On Tue, Jun 28, 2011 at 3:41 PM, Davor Cubranic <
<email address hidden>> wrote:

> Question #163082 on OpenStack Compute (nova) changed:
> https://answers.launchpad.net/nova/+question/163082
>
> Davor Cubranic gave more information on the question:
> Information about my setup:
>
> - each host has two NICs: one on the private management subnet
> (192.168.11.x), and another on the public internet
> - FlatDHCPManager
> - guest instances run on a virtual network 10.0.0.0/12, starting at
> 10.0.1.2
> - nova1 is the network controller and has an address on the guest network:
> 10.0.1.1
>
> --
> You received this question notification because you are an answer
> contact for OpenStack Compute (nova).
>

Vish Ishaya (vishvananda) said : #3

You need to make sure the hosts are talking to the same database. Sounds like compute host is talking to a local (older) database.

Vish

On Jun 28, 2011, at 2:41 PM, Davor Cubranic wrote:

> Question #163082 on OpenStack Compute (nova) changed:
> https://answers.launchpad.net/nova/+question/163082
>
> Davor Cubranic gave more information on the question:
> Information about my setup:
>
> - each host has two NICs: one on the private management subnet (192.168.11.x), and another on the public internet
> - FlatDHCPManager
> - guest instances run on a virtual network 10.0.0.0/12, starting at 10.0.1.2
> - nova1 is the network controller and has an address on the guest network: 10.0.1.1
>
> --
> You received this question notification because you are a member of Nova
> Core, which is an answer contact for OpenStack Compute (nova).

Davor Cubranic (cubranic) said : #4

Everett, there were updates on node1, while node2 was up to date. However, once I updated node1 and rebooted it, everything stopped working. I get numerous DB-related errors in various services' logs:

- nova-network.log: OperationalError) (1054, "Unknown column 'instances_1.image_ref' in 'field list'"
- nova-compute.log: (OperationalError) (1054, "Unknown column 'instances.image_ref' in 'field list'")
- nova-api.log: Unexpected error raised: 'NoneType' object does not support item assignment
- nova-manage.log: CRITICAL nova [-] enable() takes exactly 3 arguments (1 given)
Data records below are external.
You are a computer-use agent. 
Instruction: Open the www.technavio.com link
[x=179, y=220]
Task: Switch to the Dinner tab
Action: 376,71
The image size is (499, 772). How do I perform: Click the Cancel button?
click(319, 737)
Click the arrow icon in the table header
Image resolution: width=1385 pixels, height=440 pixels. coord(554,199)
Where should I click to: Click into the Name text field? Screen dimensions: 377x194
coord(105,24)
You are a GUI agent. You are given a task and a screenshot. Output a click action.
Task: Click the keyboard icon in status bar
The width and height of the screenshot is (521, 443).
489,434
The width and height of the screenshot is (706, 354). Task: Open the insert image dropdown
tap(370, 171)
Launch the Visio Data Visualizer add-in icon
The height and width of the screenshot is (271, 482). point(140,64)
Did some migration not run on the database after packages were upgraded? Is there a way to recover the database, or at least to reset it so that services can start running again?

Davor Cubranic (cubranic) said : #5

Vish, how can I tell what database a host is talking to? I do have "sql_connection" set properly in nova.conf.
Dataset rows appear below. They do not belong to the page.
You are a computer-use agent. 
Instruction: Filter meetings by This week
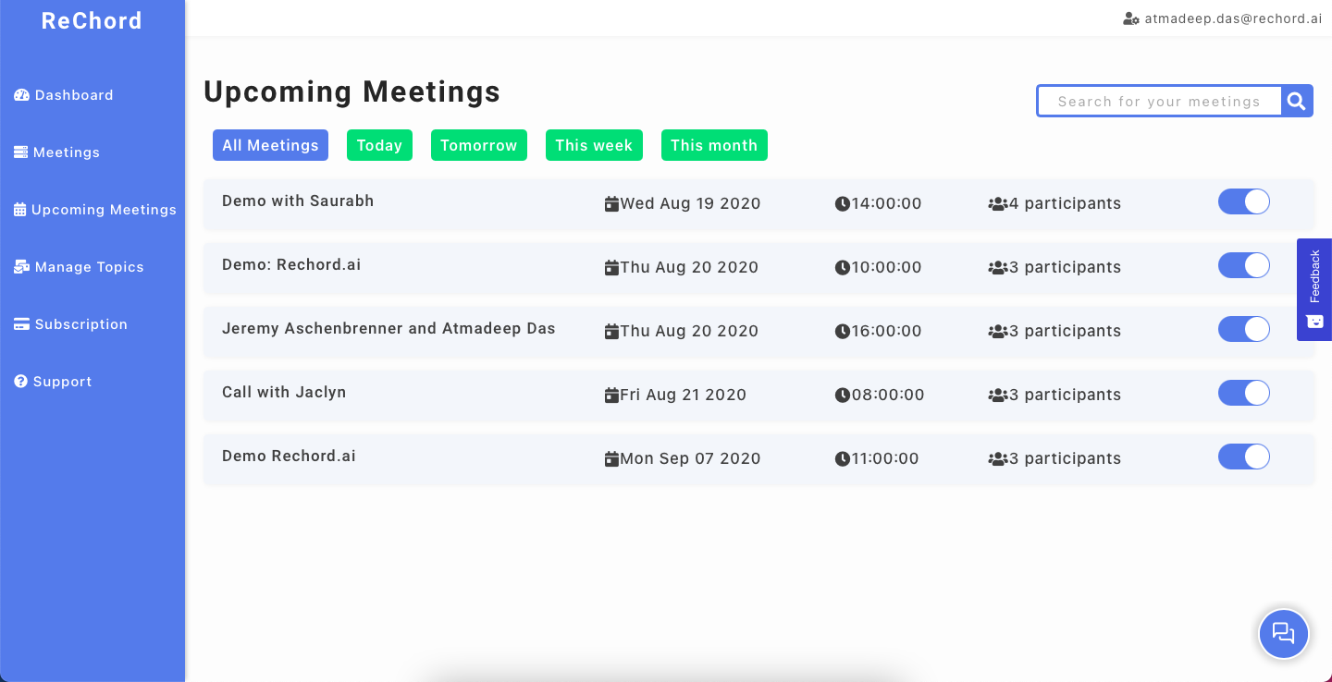coord(594,145)
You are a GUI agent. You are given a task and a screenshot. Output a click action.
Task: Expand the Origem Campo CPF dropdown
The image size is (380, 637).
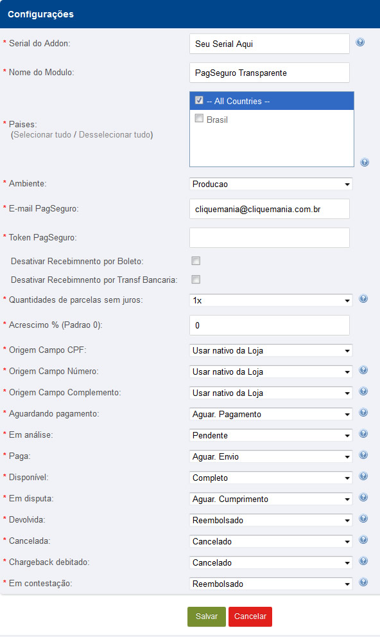tap(271, 350)
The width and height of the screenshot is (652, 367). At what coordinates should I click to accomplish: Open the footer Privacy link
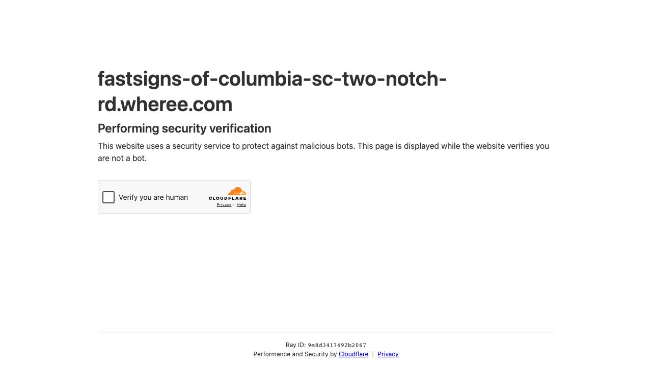tap(388, 354)
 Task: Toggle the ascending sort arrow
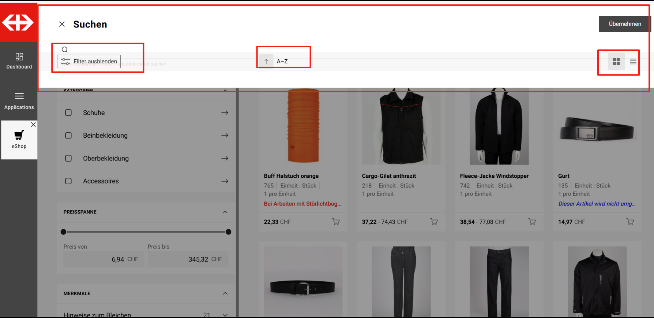tap(266, 62)
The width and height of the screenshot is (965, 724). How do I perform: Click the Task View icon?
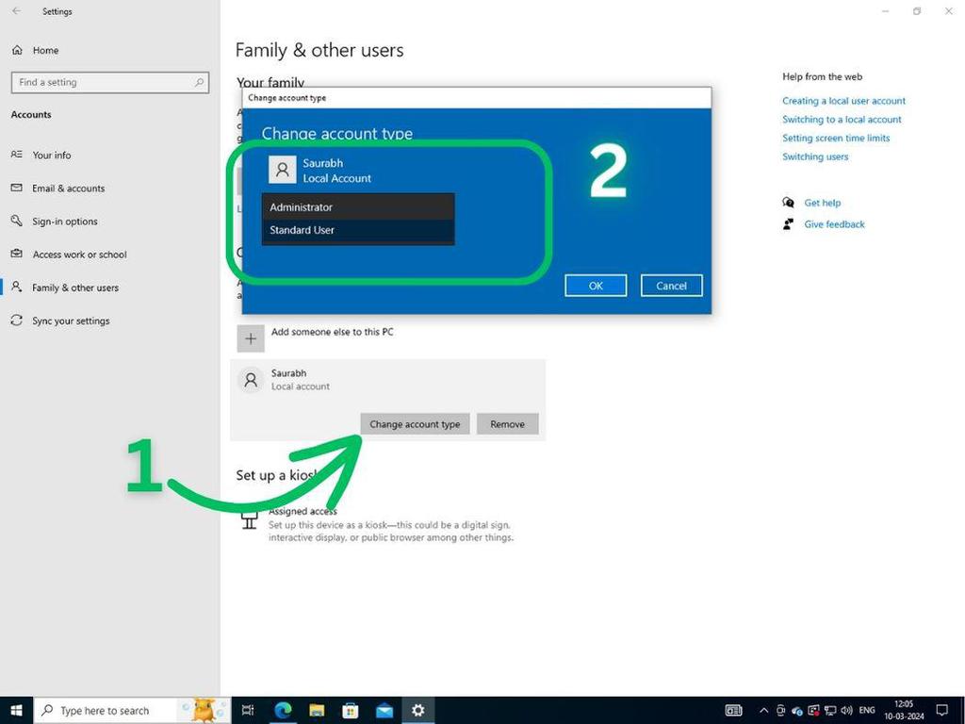pos(248,710)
Vish Ishaya (vishvananda) said : #6

Yes.
nova-manage db sync
the packages do not attempt to auto-update the db in a multinode deployment. You will need to run it manually.

Vish

On Jun 28, 2011, at 3:11 PM, Davor Cubranic wrote:

> Question #163082 on OpenStack Compute (nova) changed:
> https://answers.launchpad.net/nova/+question/163082
>
> Davor Cubranic posted a new comment:
> Everett, there were updates on node1, while node2 was up to date.
> However, once I updated node1 and rebooted it, everything stopped
> working. I get numerous DB-related errors in various services' logs:
>
> - nova-network.log: OperationalError) (1054, "Unknown column 'instances_1.image_ref' in 'field list'"
> - nova-compute.log: (OperationalError) (1054, "Unknown column 'instances.image_ref' in 'field list'")
> - nova-api.log: Unexpected error raised: 'NoneType' object does not support item assignment
> - nova-manage.log: CRITICAL nova [-] enable() takes exactly 3 arguments (1 given)
>
> Did some migration not run on the database after packages were upgraded?
> Is there a way to recover the database, or at least to reset it so that
> services can start running again?
>
> --
> You received this question notification because you are a member of Nova
> Core, which is an answer contact for OpenStack Compute (nova).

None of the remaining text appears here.